_What is required_. Please set out every row below as a Markdown table with two columns, No. and Line, giving each row its number and its text, and leave out blank lines.
## start
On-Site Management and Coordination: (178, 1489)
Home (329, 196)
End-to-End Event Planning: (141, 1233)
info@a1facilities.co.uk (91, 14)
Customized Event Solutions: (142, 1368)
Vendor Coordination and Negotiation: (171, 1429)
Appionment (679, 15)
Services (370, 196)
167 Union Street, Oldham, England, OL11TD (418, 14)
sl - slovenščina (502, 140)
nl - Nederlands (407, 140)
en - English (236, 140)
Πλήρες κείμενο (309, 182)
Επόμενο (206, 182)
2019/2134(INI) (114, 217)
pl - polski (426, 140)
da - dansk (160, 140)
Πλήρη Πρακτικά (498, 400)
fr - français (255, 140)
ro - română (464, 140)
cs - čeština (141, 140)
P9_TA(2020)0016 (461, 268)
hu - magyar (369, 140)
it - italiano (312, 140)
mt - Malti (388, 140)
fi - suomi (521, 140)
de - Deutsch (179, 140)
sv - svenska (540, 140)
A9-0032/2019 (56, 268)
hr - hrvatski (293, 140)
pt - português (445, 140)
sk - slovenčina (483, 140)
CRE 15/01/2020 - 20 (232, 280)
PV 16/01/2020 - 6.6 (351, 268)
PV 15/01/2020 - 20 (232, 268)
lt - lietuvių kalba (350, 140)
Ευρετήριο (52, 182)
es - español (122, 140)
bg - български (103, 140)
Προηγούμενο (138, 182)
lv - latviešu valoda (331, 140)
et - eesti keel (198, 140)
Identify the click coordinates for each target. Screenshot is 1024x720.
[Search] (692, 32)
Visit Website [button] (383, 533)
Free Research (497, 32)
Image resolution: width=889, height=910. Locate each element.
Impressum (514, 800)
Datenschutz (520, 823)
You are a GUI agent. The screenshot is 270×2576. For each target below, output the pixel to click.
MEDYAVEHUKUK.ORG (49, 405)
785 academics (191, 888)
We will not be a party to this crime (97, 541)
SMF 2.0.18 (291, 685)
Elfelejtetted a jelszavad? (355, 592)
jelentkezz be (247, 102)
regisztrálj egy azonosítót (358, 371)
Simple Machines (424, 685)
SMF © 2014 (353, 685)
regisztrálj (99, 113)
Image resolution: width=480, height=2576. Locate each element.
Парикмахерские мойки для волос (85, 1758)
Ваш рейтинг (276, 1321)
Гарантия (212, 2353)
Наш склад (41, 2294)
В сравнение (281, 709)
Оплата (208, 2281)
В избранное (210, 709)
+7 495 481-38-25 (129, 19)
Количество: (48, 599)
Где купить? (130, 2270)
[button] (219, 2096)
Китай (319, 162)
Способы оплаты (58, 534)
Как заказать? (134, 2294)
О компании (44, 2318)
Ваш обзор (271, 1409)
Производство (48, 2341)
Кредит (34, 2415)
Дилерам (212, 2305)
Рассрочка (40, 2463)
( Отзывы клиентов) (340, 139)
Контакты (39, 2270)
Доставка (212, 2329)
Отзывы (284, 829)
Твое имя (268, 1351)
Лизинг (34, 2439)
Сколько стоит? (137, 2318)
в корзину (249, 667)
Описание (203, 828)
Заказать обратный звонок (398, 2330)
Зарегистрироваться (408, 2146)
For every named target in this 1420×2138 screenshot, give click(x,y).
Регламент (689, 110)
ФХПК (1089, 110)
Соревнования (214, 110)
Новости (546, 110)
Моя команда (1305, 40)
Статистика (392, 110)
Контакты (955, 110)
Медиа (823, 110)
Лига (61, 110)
## end
_In response_.
| No. | Line |
|---|---|
| 1 | On-Site Management and Coordination: (178, 1489) |
| 2 | Home (329, 196) |
| 3 | End-to-End Event Planning: (141, 1233) |
| 4 | info@a1facilities.co.uk (91, 14) |
| 5 | Customized Event Solutions: (142, 1368) |
| 6 | Vendor Coordination and Negotiation: (171, 1429) |
| 7 | Appionment (679, 15) |
| 8 | Services (370, 196) |
| 9 | 167 Union Street, Oldham, England, OL11TD (418, 14) |
| 10 | sl - slovenščina (502, 140) |
| 11 | nl - Nederlands (407, 140) |
| 12 | en - English (236, 140) |
| 13 | Πλήρες κείμενο (309, 182) |
| 14 | Επόμενο (206, 182) |
| 15 | 2019/2134(INI) (114, 217) |
| 16 | pl - polski (426, 140) |
| 17 | da - dansk (160, 140) |
| 18 | Πλήρη Πρακτικά (498, 400) |
| 19 | fr - français (255, 140) |
| 20 | ro - română (464, 140) |
| 21 | cs - čeština (141, 140) |
| 22 | P9_TA(2020)0016 (461, 268) |
| 23 | hu - magyar (369, 140) |
| 24 | it - italiano (312, 140) |
| 25 | mt - Malti (388, 140) |
| 26 | fi - suomi (521, 140) |
| 27 | de - Deutsch (179, 140) |
| 28 | sv - svenska (540, 140) |
| 29 | A9-0032/2019 (56, 268) |
| 30 | hr - hrvatski (293, 140) |
| 31 | pt - português (445, 140) |
| 32 | sk - slovenčina (483, 140) |
| 33 | CRE 15/01/2020 - 20 (232, 280) |
| 34 | PV 16/01/2020 - 6.6 (351, 268) |
| 35 | PV 15/01/2020 - 20 (232, 268) |
| 36 | lt - lietuvių kalba (350, 140) |
| 37 | Ευρετήριο (52, 182) |
| 38 | es - español (122, 140) |
| 39 | bg - български (103, 140) |
| 40 | Προηγούμενο (138, 182) |
| 41 | lv - latviešu valoda (331, 140) |
| 42 | et - eesti keel (198, 140) |
| 43 | Identify the click coordinates for each target. Screenshot is 1024x720. |
| 44 | [Search] (692, 32) |
| 45 | Visit Website [button] (383, 533) |
| 46 | Free Research (497, 32) |
| 47 | Image resolution: width=889, height=910. Locate each element. |
| 48 | Impressum (514, 800) |
| 49 | Datenschutz (520, 823) |
| 50 | You are a GUI agent. The screenshot is 270×2576. For each target below, output the pixel to click. |
| 51 | MEDYAVEHUKUK.ORG (49, 405) |
| 52 | 785 academics (191, 888) |
| 53 | We will not be a party to this crime (97, 541) |
| 54 | SMF 2.0.18 (291, 685) |
| 55 | Elfelejtetted a jelszavad? (355, 592) |
| 56 | jelentkezz be (247, 102) |
| 57 | regisztrálj egy azonosítót (358, 371) |
| 58 | Simple Machines (424, 685) |
| 59 | SMF © 2014 (353, 685) |
| 60 | regisztrálj (99, 113) |
| 61 | Image resolution: width=480, height=2576. Locate each element. |
| 62 | Парикмахерские мойки для волос (85, 1758) |
| 63 | Ваш рейтинг (276, 1321) |
| 64 | Гарантия (212, 2353) |
| 65 | Наш склад (41, 2294) |
| 66 | В сравнение (281, 709) |
| 67 | Оплата (208, 2281) |
| 68 | В избранное (210, 709) |
| 69 | +7 495 481-38-25 (129, 19) |
| 70 | Количество: (48, 599) |
| 71 | Где купить? (130, 2270) |
| 72 | [button] (219, 2096) |
| 73 | Китай (319, 162) |
| 74 | Способы оплаты (58, 534) |
| 75 | Как заказать? (134, 2294) |
| 76 | О компании (44, 2318) |
| 77 | Ваш обзор (271, 1409) |
| 78 | Производство (48, 2341) |
| 79 | Кредит (34, 2415) |
| 80 | Дилерам (212, 2305) |
| 81 | Рассрочка (40, 2463) |
| 82 | ( Отзывы клиентов) (340, 139) |
| 83 | Контакты (39, 2270) |
| 84 | Доставка (212, 2329) |
| 85 | Отзывы (284, 829) |
| 86 | Твое имя (268, 1351) |
| 87 | Лизинг (34, 2439) |
| 88 | Сколько стоит? (137, 2318) |
| 89 | в корзину (249, 667) |
| 90 | Описание (203, 828) |
| 91 | Заказать обратный звонок (398, 2330) |
| 92 | Зарегистрироваться (408, 2146) |
| 93 | For every named target in this 1420×2138 screenshot, give click(x,y). |
| 94 | Регламент (689, 110) |
| 95 | ФХПК (1089, 110) |
| 96 | Соревнования (214, 110) |
| 97 | Новости (546, 110) |
| 98 | Моя команда (1305, 40) |
| 99 | Статистика (392, 110) |
| 100 | Контакты (955, 110) |
| 101 | Медиа (823, 110) |
| 102 | Лига (61, 110) |